24 februari 2022 - 8 min leestijd

“Je ontkomt niet aan milieu- en sociale wetgeving”

De maakindustrie kan niet meer om haar verantwoordelijkheden heen en moet beter zorgen voor mens en milieu. Dat is echter niet alleen een verantwoordelijkheid; het gaat ook om de toekomst van de maakindustrie, betoogt Gerard Ekhart. Zorgen voor de wereld wordt belangrijker dan kapitalisme. Ekhart heeft zijn ervaringen gebundeld in het boek ‘Onze maakindustrie crasht’. “De wereld is veranderd”.

De titel van zijn boek klinkt als een punkachtige provocatie: ‘Onze maakindustrie crasht’. De auteur, Gerard Ekhart, is echter verre van een rebel. Sterker, hoe meer er wordt samengewerkt, hoe beter. Hij signaleert namelijk dat zowel je klanten als je toeleveranciers dezelfde uitdagingen hebben. En zelfs je concurrenten zou je maar beter kunnen omarmen. Zij leggen namelijk bloot waar je eigen zwaktes liggen.

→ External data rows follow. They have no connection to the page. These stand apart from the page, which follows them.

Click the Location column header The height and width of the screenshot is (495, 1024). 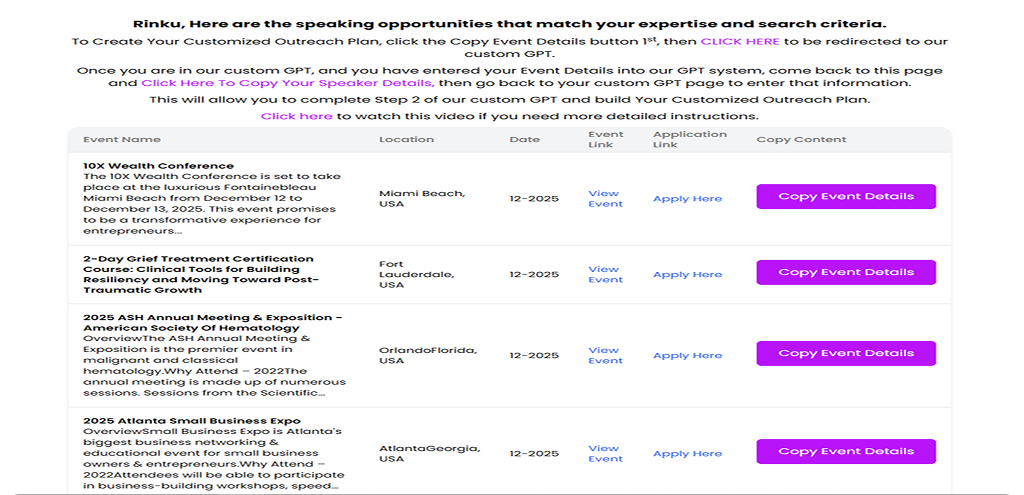(x=406, y=140)
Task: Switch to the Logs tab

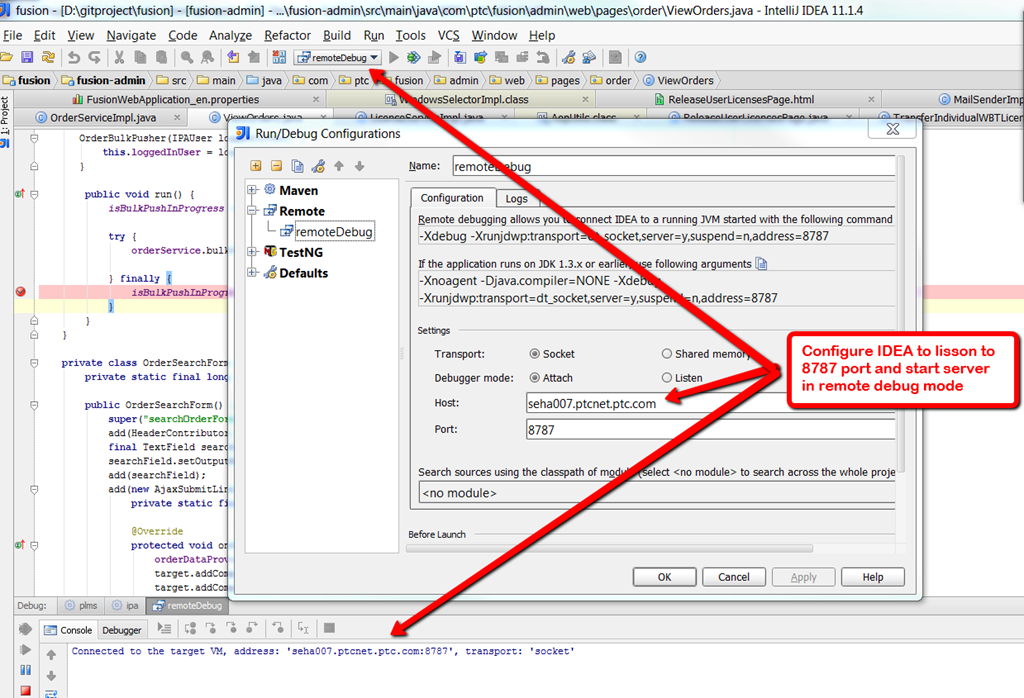Action: coord(515,199)
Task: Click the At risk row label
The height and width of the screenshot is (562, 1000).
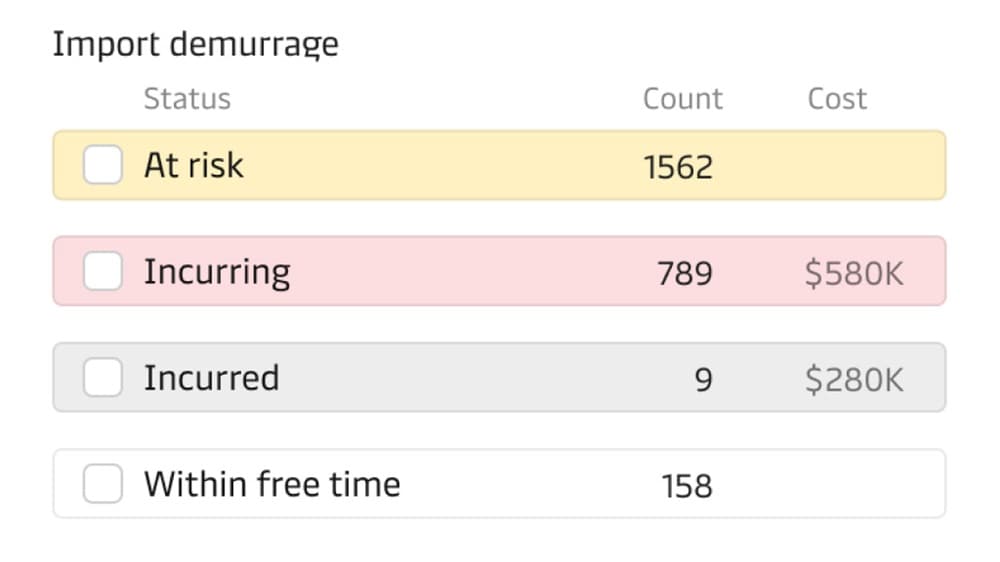Action: (193, 165)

Ekhart werkte onder andere bij Stork, Unilever en CapGemini en studeerde op latere leeftijd af aan de Business School Nederland, met een scriptie over de vitaliteit van de maakindustrie. Zijn bevindingen? Aanpassen is niet genoeg, je moet jezelf heruitvinden. 

Wat is er mis in de maakindustrie?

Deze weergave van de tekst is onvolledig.